Equity markets have been going up steadily and consistently for quite some time. For example the S&P500 has risen each month since 0ct 2016.
It is historically unheard of to avoid ‘down months’ for 15 months in succession. Additionally, market volatility has been very low. Against this backdrop of serene market ascendancy, we have experienced a short modest correction and spike in volatility.
The trigger initially seemed to have been the US Department of Labour Wage data, released in February.
So, what is really going on?
The economic data in the USA and the rest of the World has been very strong of late, something which we as advisers have been keeping a close eye on. Global economic growth is accelerating and this is leading to bond yields rising, not just in the States, but places like Germany as well. This is one of the factors behind our cautious stance on bonds as an asset class.

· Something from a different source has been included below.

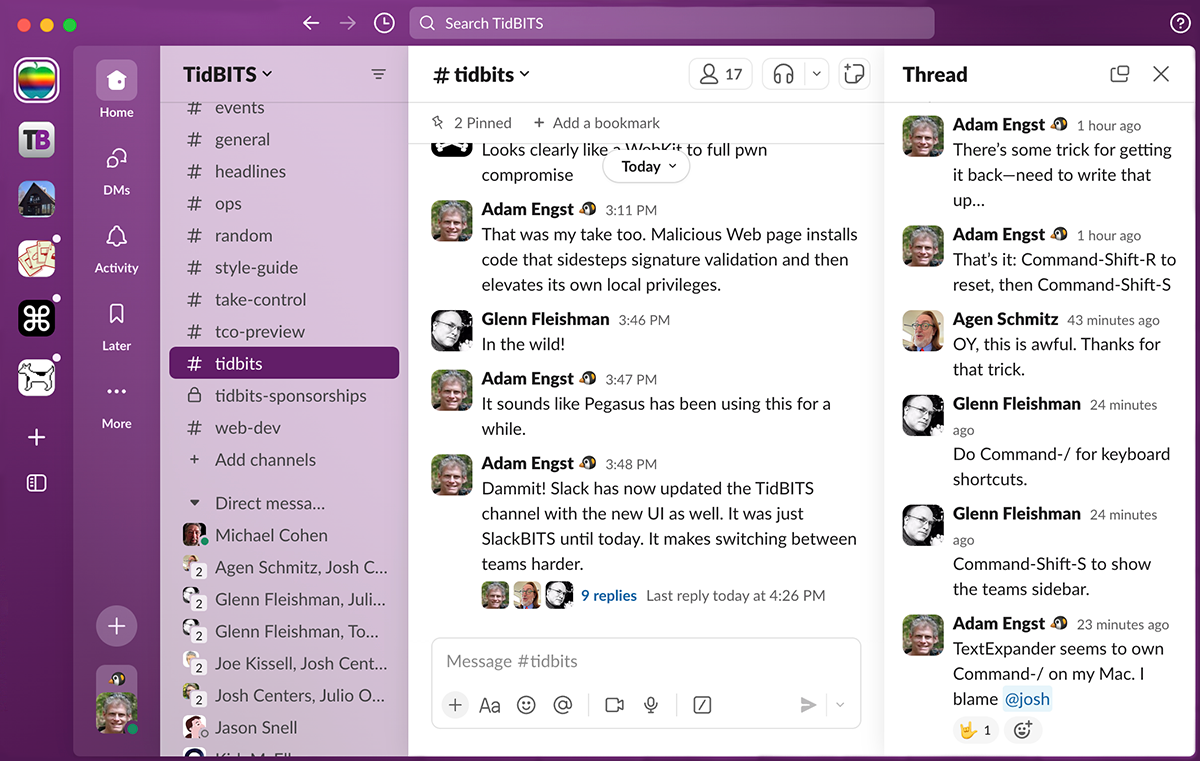Select the web-dev channel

Rising bond yields can be a good thing as they are a sign of a return to more normal economic conditions. Rather than a monetary policy mistake (fear of rising inflation), higher yields across the globe reflect increasing comfort with the growth and inflation outlook.
Despite the recent move up, bond yields remain low both by historical standards and where you would expect them to be given where economic growth and inflation currently stand. Central Banks also remain conscious of the need to gradually tighten interest rate polices, rather than spring any nasty surprises.
What does this all mean?
We’ve had a sharp sell-off in equities recently, but in reality nothing has fundamentally changed in the real economy. The economic data out of the USA continues to be very strong, as is the data from Europe, Japan and China.
Normally when equity markets sell off, the more defensive and reliable shares hold up the best and the most economically sensitive stocks do the worst. But this correction has been more random – Miners have held up well, but Utilities have been very weak.
So there seems to be no real underlying message in terms of which shares are leading the fall. That is important as it suggests no underlying genuine market concerns about the economy. This feels like a stock market correction rather than something more fundamental.
After a period of unprecedented tranquillity in equity markets (bonds have, by contrast been far from calm), we are now looking at more normal levels of volatility and portfolios should be constructed and positioned taking this into account.